We all must at some point deal with our debt: the chances are we are not so lucky as to not require borrowing money, in order to invest in necessary expenses. Cars and homes are the two most common and most expensive items people acquire in their lifetimes – yet most are not able to pay the full amount for either. But in addition to these two tangible investments, we often find ourselves needing essentials – meaning we come to rely on credit cards or similar interventions to help bail us out.
The problem is that we still have to pay the money back: if not directly to the people we acquired the items from, then whatever lender we took the money from. Too often, we make small but cumulative errors that result in making our debt situation worse. It’s important to consider just how we can do better.
A good way to begin taking charge of your debt is to create a bill payment calendar. Presumably, before you took the loan in whatever form, you were able to demonstrate your ability to pay the debt back. This might might you just need to structure it properly. One way to do so is to use a debt payment calendar.

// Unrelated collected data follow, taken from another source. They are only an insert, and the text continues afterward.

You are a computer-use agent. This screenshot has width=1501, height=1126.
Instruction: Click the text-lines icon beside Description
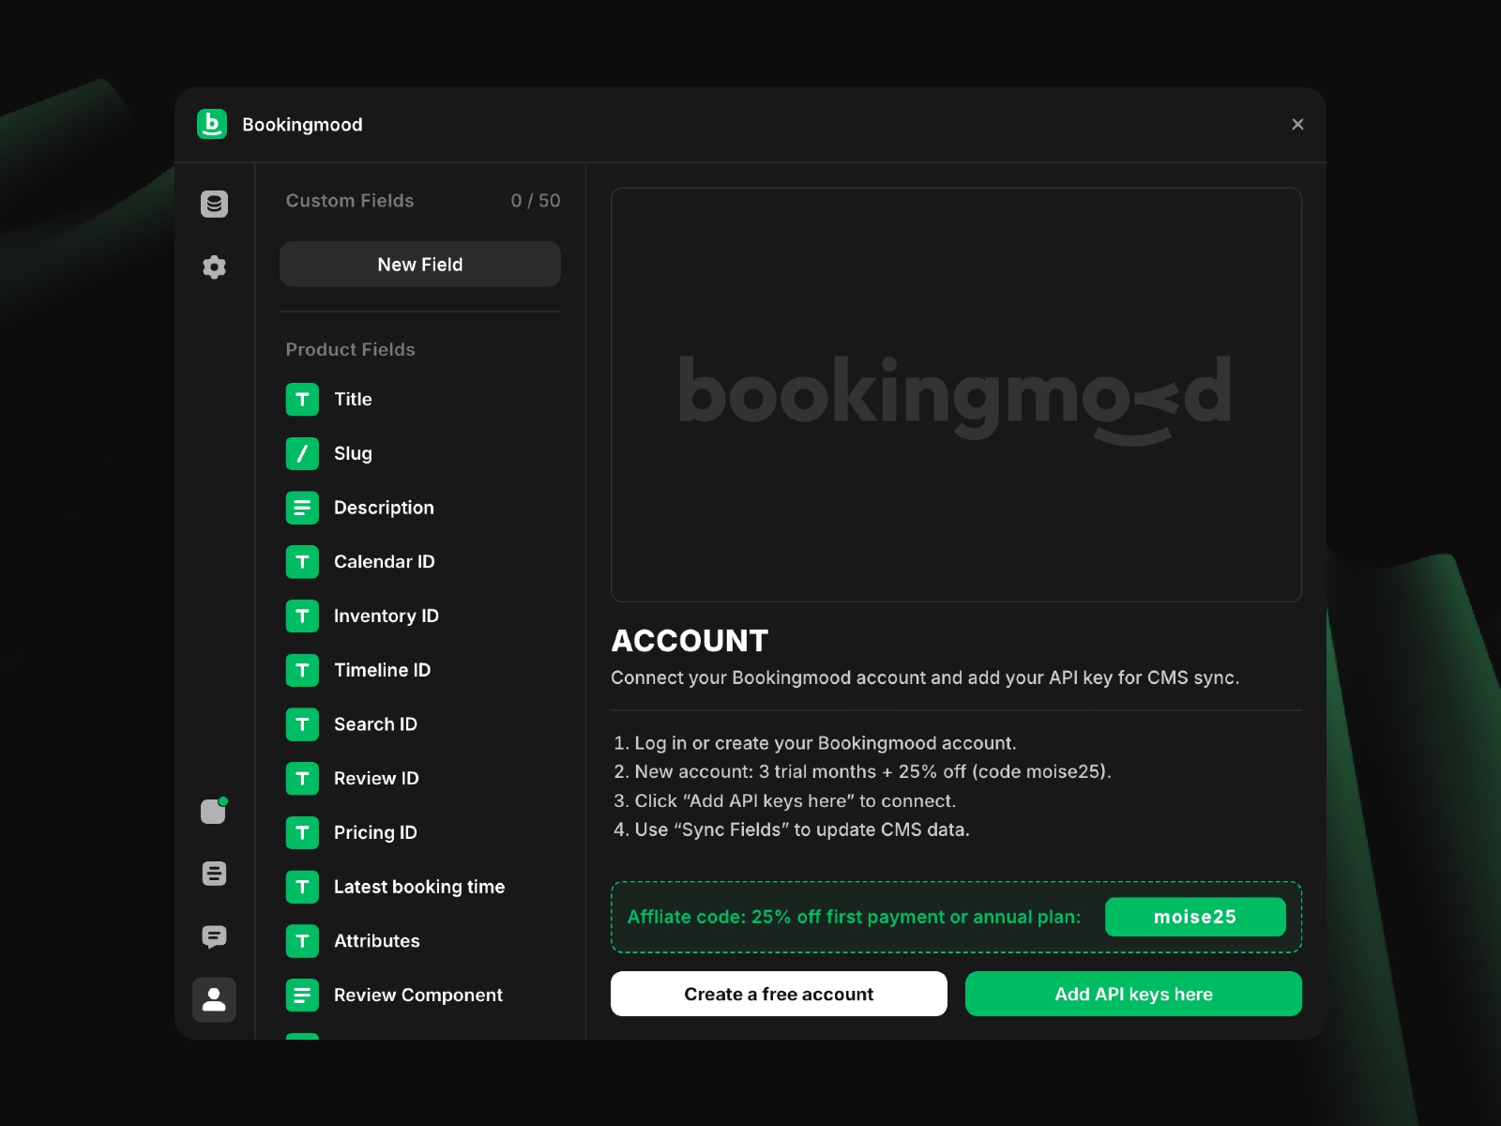tap(302, 508)
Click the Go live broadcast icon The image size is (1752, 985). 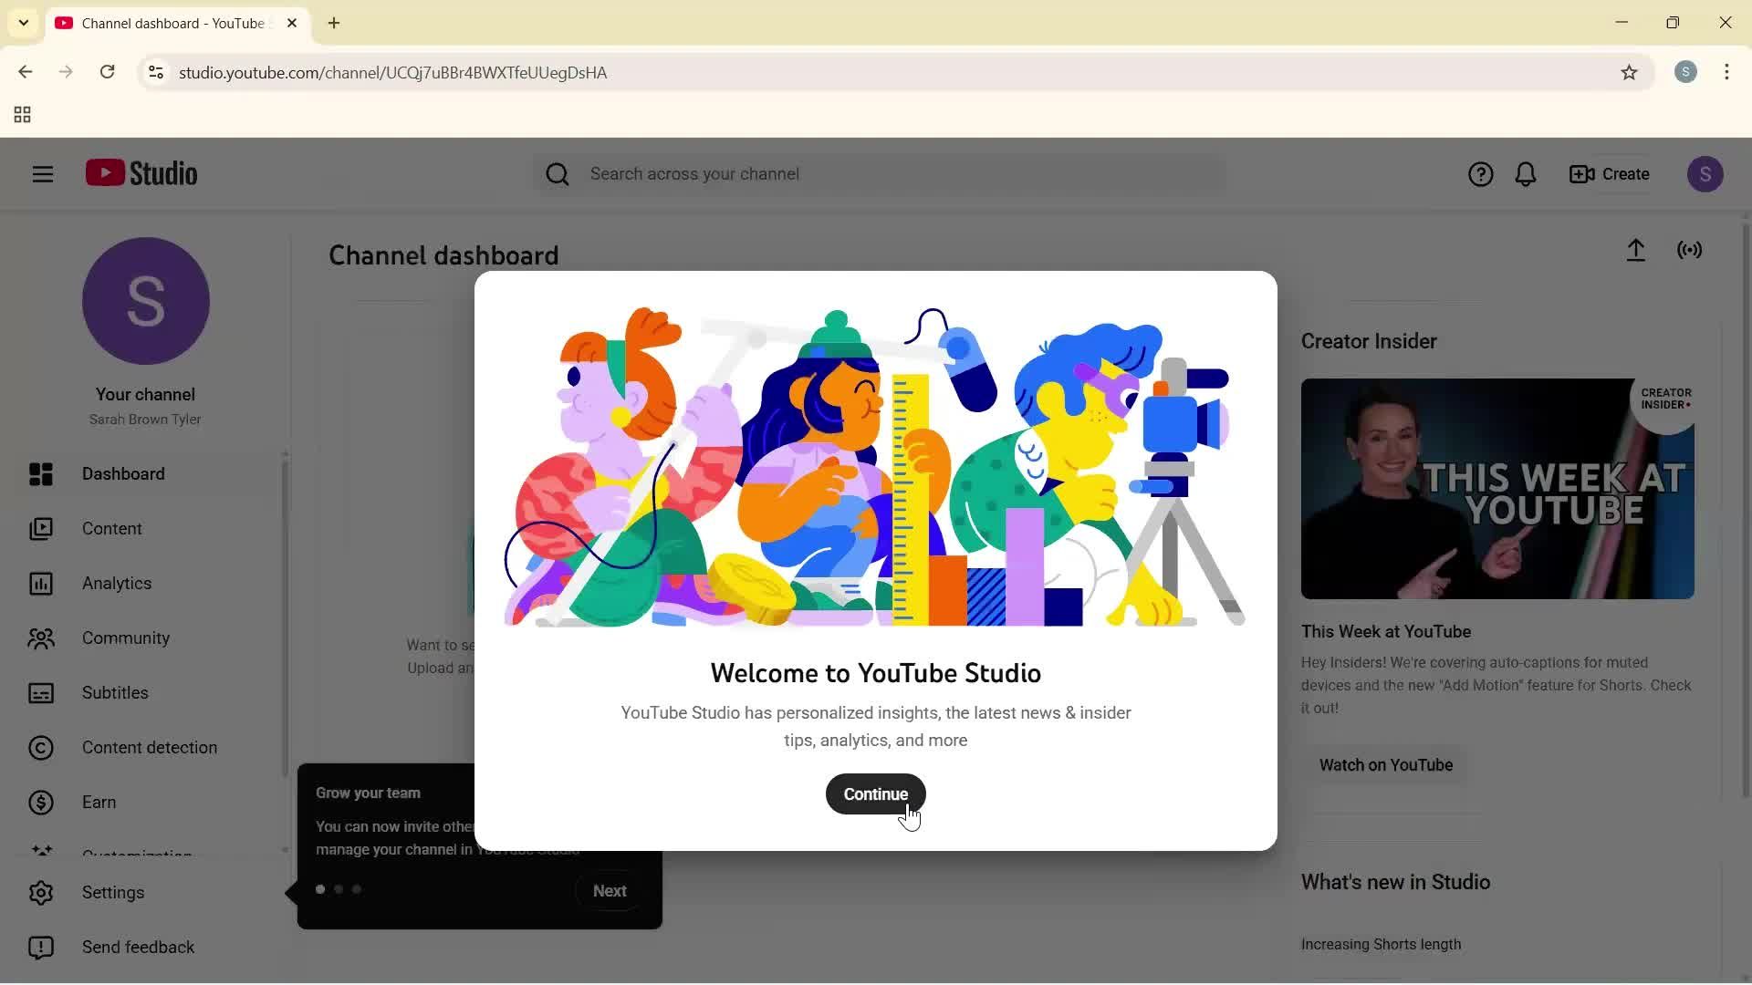(x=1689, y=251)
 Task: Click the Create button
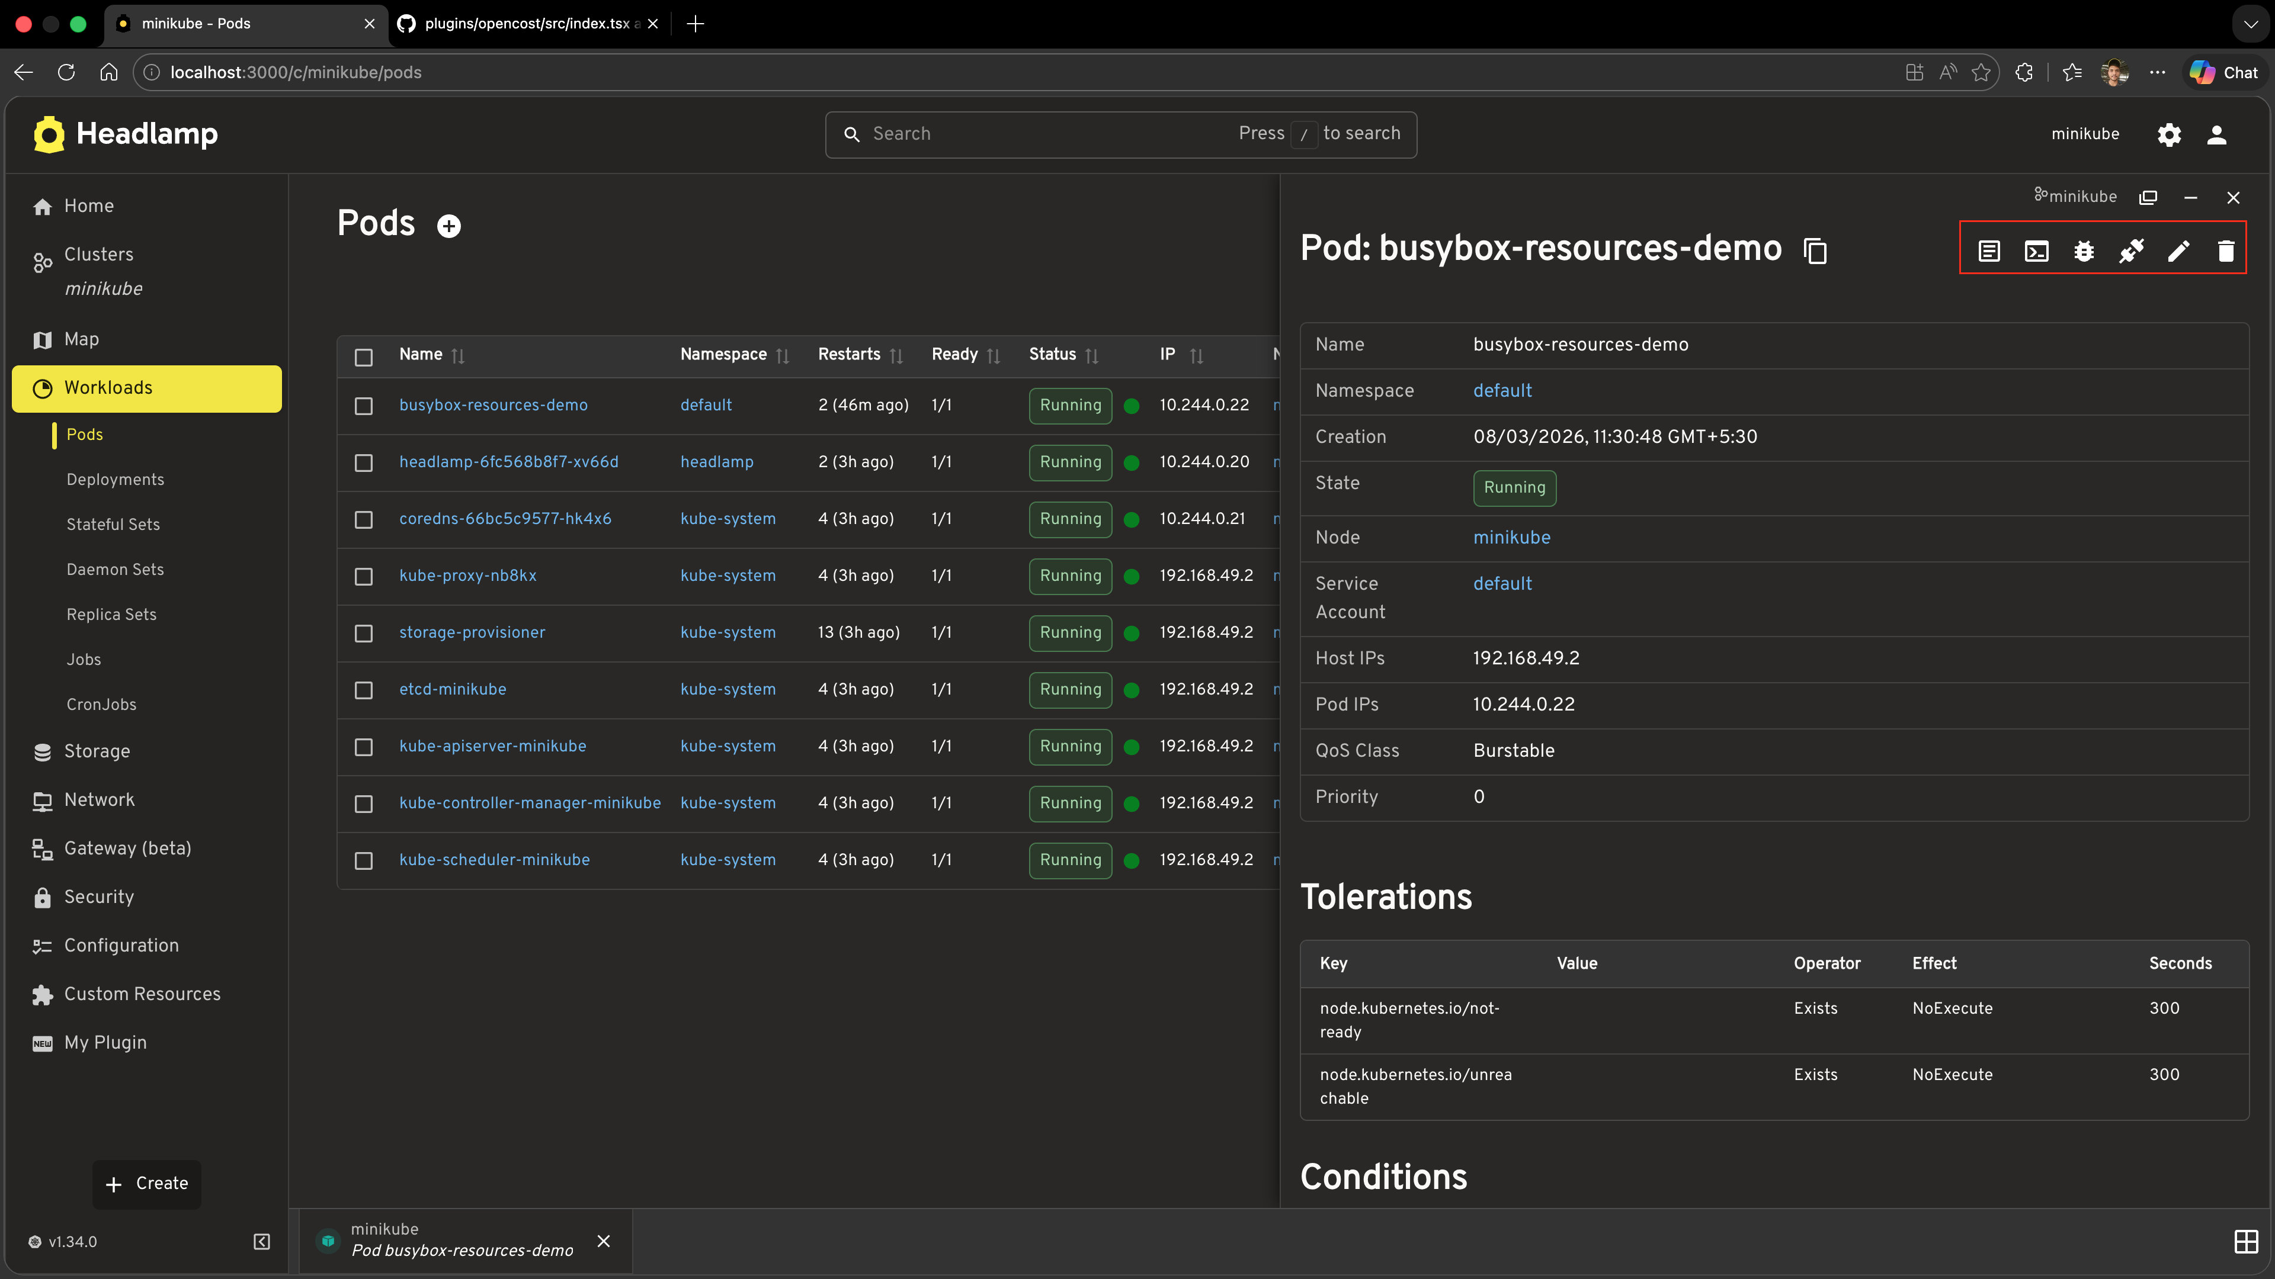(147, 1184)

A free, easy way is to just use Google Calendar. As FreeFromBroke notes:
“I take my bill and log onto my [Google] account, go to the day I need to pay the bill by, and write in a reminder that gets emailed to me when it comes up. Since my cell gets email it’s like an extra reminder since it’s on my phone and my computer!
I don’t have to always log into my calendar. Some bills, like my mortgage or car payment, are due the same time of the month every month. When I set the date up in Google Calendar so it repeats monthly. Set it and forget it (well, until the bill is due).”
This is useful for all sorts of functions of course; but given that debt payment usually has a date attached, it means we can immediately add this information to software.
Aside from time management, people often resort to using funds from accounts in good standing to prevent others from worsening; this isn’t a good idea. This leaves you with two bad accounts, rather than one. While of course we’d love to be able to pay off our home loan, it might be wise to find a better way to do so then draw from accounts that we’ve maintained in good standing.
Time Magazine has further ideas that you could try – but primarily, a lot of issues could be mitigated by simply proper management.